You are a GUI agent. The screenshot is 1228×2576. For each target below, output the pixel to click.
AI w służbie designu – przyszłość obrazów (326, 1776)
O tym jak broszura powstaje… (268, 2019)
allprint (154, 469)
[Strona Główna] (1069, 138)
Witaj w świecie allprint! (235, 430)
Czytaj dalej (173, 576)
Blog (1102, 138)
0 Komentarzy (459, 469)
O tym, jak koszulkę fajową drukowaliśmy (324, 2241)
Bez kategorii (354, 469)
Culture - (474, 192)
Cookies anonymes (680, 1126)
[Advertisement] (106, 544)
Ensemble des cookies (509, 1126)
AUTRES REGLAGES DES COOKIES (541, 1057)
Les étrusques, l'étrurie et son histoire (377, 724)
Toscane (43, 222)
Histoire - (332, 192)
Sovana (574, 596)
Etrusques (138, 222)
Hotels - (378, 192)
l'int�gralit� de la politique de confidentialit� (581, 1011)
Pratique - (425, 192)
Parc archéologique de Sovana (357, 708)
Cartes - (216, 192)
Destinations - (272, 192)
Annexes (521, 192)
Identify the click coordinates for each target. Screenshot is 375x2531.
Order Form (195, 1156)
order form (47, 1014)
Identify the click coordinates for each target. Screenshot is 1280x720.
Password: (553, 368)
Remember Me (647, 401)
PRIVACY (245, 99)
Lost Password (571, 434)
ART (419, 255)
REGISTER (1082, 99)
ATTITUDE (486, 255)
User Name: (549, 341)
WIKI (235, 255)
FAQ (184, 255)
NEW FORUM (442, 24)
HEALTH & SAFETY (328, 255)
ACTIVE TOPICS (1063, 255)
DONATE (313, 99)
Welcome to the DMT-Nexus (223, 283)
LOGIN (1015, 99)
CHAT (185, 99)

- - -

Task requirements: Rewrite all the records above, swapping every "click coordinates" for "tap coordinates" and leaving the rest untouched.

Expected answer:
You are a GUI agent. The screenshot is 1228×2576. For each target below, output the pixel to click.
AI w służbie designu – przyszłość obrazów (326, 1776)
O tym jak broszura powstaje… (268, 2019)
allprint (154, 469)
[Strona Główna] (1069, 138)
Witaj w świecie allprint! (235, 430)
Czytaj dalej (173, 576)
Blog (1102, 138)
0 Komentarzy (459, 469)
O tym, jak koszulkę fajową drukowaliśmy (324, 2241)
Bez kategorii (354, 469)
Culture - (474, 192)
Cookies anonymes (680, 1126)
[Advertisement] (106, 544)
Ensemble des cookies (509, 1126)
AUTRES REGLAGES DES COOKIES (541, 1057)
Les étrusques, l'étrurie et son histoire (377, 724)
Toscane (43, 222)
Histoire - (332, 192)
Sovana (574, 596)
Etrusques (138, 222)
Hotels - (378, 192)
l'int�gralit� de la politique de confidentialit� (581, 1011)
Pratique - (425, 192)
Parc archéologique de Sovana (357, 708)
Cartes - (216, 192)
Destinations - (272, 192)
Annexes (521, 192)
Identify the tap coordinates for each target. Screenshot is 375x2531.
Order Form (195, 1156)
order form (47, 1014)
Identify the tap coordinates for each target. Screenshot is 1280x720.
Password: (553, 368)
Remember Me (647, 401)
PRIVACY (245, 99)
Lost Password (571, 434)
ART (419, 255)
REGISTER (1082, 99)
ATTITUDE (486, 255)
User Name: (549, 341)
WIKI (235, 255)
FAQ (184, 255)
NEW FORUM (442, 24)
HEALTH & SAFETY (328, 255)
ACTIVE TOPICS (1063, 255)
DONATE (313, 99)
Welcome to the DMT-Nexus (223, 283)
LOGIN (1015, 99)
CHAT (185, 99)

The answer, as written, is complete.